I ended the day flustered and deeply unsure of what I was even doing there. Had I experienced something like that at a training session before becoming a mother, I certainly would’ve excused myself from the table to cry. I was close this time.
But the thing that forced the tears back into their ducts was that I knew how hard I’d fought even to get to the building that morning. To load my child up and drive her here, to find our way out of a poorly designed underground parking garage without freaking out, to recover my calmness after getting lost in D.C. as I so often do, to keep telling myself that my acceptance to this program wasn’t a fluke and that someone more deserving without so many self-perceived obstacles should not, in fact, be here instead of me. Those things were as difficult as managing the heartstring-tugs of a nauseous child and the eight hours of new material that needed to be synthesized and practiced immediately. But I’d done them. Here we were. I’d do this, too.

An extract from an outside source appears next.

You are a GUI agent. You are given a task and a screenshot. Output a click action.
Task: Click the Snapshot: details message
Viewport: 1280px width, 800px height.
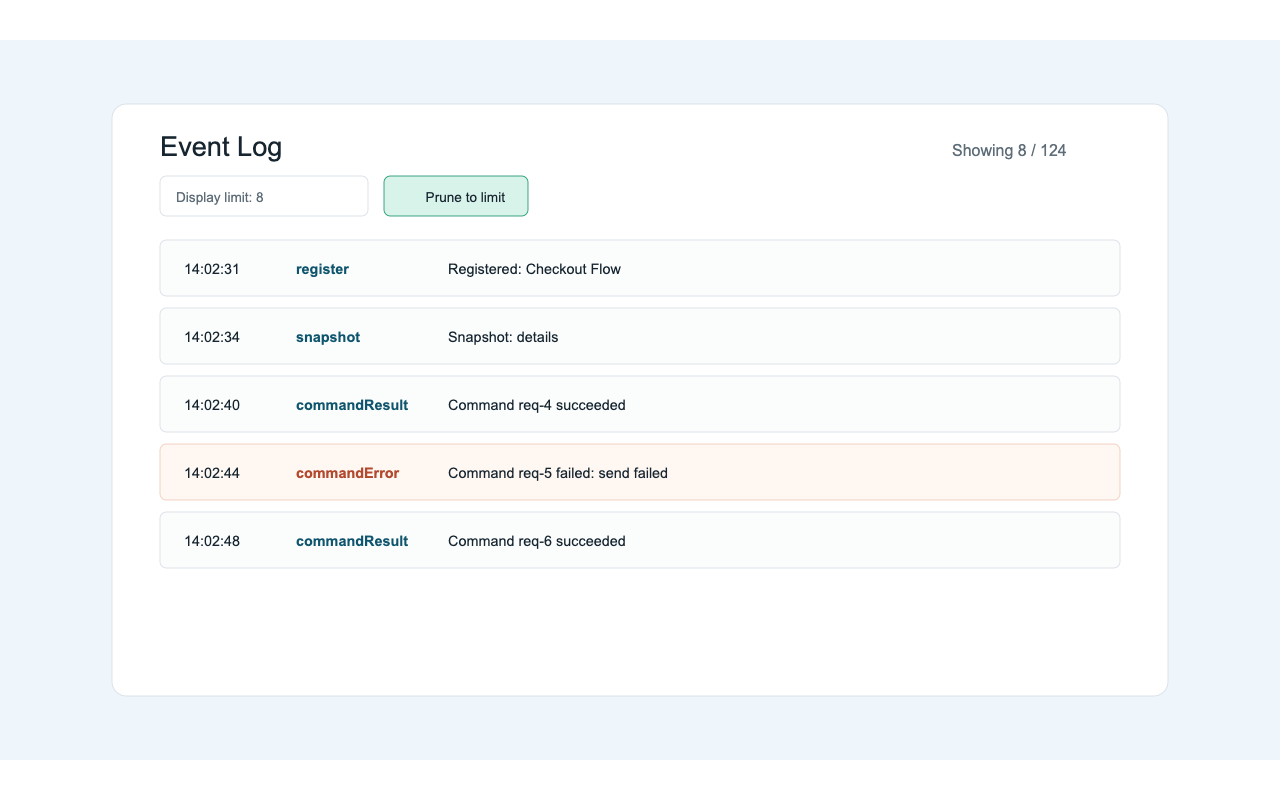coord(503,337)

By Sunday, I knew that no matter how I performed in the day’s exercises, the training had already given me invaluable experience in managing my life. It helped me refocus on Beyond Baby Mamas, an undertaking I’d ironically convinced myself I was too busy simply trying to survive as a mom to devote the necessary attention to. It taught me not to be afraid to articulate my needs as a parent entering a professional space and, more importantly, to seek out spaces that are welcoming of and accommodating to me as a parent. Those spaces do exist and, when possible, I am entitled to enter them. Where they don’t yet exist, I now have a precedent for what such spaces should look and feel like. And above all, attending PWV media training boosted my confidence in my ability to juggle the unexpected with the anticipated, with my daughter in tow.
I’ve had few greater moments as a mother than the one I felt last weekend, when it became clear that my daughter understood what I was doing at Women’s Media Center as work — that even at almost-five-years-old, she is capable of comprehending that our world’s responsibilities are broader than the work we do at her school and in our apartment. As a (mostly) work-from-home mom, that felt momentous.
She was thrilled to return to the offices on Sunday. “Are we going back to work?” she asked and I knew then that she’d approached the weekend with her own sense of duty and viewed it with her own sort of seriousness.
Her voice and, often, her laughter filled the corridor outside the conference room, and some of the deeply gracious women there were calling her “Dr. Story” because she was wearing and wielding her Melissa and Doug lab coat and check-up tools. It should be said that, no fewer than ten times over the course of those two days, trainers and trainees asked after her recovery from the upset-tummy episode, and/or offered their own commiserating, encouraging anecdotes about their own kids’ projectile vomit.
I’m happy to report, our second day onsite was completely bile-free.